#### DATA IN THIS EXERCISE ####
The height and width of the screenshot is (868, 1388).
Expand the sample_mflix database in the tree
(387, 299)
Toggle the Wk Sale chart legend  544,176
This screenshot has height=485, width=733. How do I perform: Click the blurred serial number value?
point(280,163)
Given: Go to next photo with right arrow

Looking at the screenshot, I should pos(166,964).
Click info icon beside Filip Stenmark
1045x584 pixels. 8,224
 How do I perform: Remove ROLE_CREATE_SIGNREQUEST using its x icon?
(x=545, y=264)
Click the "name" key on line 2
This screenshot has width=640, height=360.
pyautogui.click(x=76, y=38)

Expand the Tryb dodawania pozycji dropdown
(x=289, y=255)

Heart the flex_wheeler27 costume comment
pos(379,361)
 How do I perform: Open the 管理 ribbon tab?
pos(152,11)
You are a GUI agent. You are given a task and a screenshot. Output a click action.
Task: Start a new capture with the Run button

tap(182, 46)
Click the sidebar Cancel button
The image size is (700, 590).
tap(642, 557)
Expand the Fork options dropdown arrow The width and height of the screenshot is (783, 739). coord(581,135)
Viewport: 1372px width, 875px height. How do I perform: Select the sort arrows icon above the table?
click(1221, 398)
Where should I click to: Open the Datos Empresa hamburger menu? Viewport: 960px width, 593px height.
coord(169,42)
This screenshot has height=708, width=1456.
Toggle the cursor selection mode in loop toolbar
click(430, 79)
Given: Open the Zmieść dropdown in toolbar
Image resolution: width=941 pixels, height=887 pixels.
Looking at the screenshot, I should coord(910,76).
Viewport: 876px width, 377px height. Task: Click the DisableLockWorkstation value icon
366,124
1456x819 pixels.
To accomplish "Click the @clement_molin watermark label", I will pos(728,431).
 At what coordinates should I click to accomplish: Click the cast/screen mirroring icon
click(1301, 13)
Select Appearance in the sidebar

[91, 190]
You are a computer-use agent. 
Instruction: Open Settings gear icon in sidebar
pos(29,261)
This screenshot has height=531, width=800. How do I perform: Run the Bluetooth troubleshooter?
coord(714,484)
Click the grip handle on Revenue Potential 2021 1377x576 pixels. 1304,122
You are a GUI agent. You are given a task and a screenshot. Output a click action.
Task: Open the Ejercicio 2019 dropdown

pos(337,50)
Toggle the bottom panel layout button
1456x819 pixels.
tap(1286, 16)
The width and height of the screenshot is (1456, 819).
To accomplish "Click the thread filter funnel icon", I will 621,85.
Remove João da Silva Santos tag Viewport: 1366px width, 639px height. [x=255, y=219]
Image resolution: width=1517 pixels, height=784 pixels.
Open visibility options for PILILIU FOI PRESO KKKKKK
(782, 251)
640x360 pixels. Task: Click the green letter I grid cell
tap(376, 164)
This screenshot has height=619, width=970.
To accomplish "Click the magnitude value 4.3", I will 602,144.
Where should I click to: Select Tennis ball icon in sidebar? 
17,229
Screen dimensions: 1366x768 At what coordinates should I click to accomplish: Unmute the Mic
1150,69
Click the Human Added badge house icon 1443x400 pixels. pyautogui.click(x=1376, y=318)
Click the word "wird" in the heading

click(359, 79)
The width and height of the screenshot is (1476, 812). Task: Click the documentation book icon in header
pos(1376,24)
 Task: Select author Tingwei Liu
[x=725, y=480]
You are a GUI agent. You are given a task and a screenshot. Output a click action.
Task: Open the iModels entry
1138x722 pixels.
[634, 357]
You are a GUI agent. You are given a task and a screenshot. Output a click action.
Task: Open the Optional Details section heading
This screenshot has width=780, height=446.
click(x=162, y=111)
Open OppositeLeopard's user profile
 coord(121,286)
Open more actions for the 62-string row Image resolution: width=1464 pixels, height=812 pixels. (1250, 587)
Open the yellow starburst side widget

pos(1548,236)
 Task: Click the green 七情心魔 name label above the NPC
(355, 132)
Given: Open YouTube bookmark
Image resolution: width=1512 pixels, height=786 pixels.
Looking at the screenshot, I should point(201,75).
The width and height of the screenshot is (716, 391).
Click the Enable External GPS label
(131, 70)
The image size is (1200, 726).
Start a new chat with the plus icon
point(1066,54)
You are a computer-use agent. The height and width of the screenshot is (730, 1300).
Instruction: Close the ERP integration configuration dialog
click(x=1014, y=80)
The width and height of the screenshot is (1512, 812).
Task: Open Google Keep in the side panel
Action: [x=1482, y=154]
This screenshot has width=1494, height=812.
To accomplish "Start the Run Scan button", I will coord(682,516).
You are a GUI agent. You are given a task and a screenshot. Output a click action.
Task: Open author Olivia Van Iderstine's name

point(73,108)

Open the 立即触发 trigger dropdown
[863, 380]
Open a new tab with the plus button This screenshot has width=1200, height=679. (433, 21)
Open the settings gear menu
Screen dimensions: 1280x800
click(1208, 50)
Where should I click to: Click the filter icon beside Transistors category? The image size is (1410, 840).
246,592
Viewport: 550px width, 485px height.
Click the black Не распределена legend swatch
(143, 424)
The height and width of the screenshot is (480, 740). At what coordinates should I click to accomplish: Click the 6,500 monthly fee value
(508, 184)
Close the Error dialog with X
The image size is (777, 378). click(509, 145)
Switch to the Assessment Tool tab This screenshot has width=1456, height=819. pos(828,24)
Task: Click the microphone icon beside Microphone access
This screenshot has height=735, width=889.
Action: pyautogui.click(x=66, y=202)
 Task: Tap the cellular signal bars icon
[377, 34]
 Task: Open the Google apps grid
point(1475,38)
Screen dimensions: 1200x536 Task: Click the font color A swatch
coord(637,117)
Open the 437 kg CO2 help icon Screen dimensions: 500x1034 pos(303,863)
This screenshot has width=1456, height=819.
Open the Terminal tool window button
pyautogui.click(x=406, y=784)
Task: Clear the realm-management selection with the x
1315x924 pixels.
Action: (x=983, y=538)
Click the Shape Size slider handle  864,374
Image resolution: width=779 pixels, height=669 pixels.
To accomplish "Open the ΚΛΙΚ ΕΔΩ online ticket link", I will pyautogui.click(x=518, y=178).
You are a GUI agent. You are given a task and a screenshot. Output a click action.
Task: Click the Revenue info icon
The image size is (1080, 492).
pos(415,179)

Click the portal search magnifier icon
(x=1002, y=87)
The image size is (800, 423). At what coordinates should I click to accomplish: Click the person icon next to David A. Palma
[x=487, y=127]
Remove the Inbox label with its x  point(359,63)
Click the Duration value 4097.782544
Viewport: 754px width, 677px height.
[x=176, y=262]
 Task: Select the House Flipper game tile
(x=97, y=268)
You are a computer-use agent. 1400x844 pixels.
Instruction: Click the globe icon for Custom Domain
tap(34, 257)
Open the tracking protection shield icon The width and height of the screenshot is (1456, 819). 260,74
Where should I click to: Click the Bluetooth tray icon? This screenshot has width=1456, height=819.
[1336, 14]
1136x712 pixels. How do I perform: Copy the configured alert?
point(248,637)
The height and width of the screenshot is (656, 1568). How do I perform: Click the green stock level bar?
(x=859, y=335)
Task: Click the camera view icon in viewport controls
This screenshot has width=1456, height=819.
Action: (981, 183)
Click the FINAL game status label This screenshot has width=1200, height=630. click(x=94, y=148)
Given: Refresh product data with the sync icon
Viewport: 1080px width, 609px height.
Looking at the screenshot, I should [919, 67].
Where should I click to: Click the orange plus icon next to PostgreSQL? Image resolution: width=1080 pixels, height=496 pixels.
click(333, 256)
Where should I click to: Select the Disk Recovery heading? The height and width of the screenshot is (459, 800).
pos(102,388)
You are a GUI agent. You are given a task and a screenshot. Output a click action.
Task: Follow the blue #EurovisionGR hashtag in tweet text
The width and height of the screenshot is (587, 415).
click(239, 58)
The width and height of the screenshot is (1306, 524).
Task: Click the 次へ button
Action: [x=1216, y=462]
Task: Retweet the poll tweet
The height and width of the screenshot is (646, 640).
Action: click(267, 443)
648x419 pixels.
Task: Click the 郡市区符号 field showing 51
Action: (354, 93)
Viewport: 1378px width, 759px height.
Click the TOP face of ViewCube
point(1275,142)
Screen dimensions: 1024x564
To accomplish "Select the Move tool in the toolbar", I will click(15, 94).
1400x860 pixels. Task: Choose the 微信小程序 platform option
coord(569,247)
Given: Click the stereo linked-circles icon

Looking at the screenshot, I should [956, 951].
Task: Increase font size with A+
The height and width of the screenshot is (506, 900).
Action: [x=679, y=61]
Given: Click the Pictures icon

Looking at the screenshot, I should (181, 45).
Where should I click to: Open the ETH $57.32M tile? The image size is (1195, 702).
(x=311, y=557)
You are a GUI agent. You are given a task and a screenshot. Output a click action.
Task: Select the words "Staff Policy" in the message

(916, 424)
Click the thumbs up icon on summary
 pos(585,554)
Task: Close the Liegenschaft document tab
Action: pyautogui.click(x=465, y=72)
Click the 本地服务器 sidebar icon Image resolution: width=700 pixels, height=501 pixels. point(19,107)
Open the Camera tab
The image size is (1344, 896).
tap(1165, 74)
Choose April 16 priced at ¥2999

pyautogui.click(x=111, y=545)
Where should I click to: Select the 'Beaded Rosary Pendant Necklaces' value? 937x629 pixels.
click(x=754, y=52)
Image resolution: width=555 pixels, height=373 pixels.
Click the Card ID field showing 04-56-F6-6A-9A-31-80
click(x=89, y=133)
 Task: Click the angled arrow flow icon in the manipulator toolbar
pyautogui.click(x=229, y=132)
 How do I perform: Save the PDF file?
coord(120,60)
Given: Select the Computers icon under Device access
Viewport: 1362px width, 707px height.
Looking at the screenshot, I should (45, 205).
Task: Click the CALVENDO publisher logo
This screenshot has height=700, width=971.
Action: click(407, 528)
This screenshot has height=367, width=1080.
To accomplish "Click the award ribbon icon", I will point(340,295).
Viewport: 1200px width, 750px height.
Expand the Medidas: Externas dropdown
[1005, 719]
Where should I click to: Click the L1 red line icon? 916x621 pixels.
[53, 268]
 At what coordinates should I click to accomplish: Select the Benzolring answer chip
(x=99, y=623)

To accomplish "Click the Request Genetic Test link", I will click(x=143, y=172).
####
- _THE EXERCISE_:
Recast the lines of the items as a Markdown table with the columns Row and Text. Start at the line containing "The width and height of the screenshot is (716, 391).", end at the line containing "point(1066,54)", include both of those lines, and leave out any blank lines.

- _THE ANSWER_:
| Row | Text |
|---|---|
| 1 | The width and height of the screenshot is (716, 391). |
| 2 | Click the Enable External GPS label |
| 3 | (131, 70) |
| 4 | The image size is (1200, 726). |
| 5 | Start a new chat with the plus icon |
| 6 | point(1066,54) |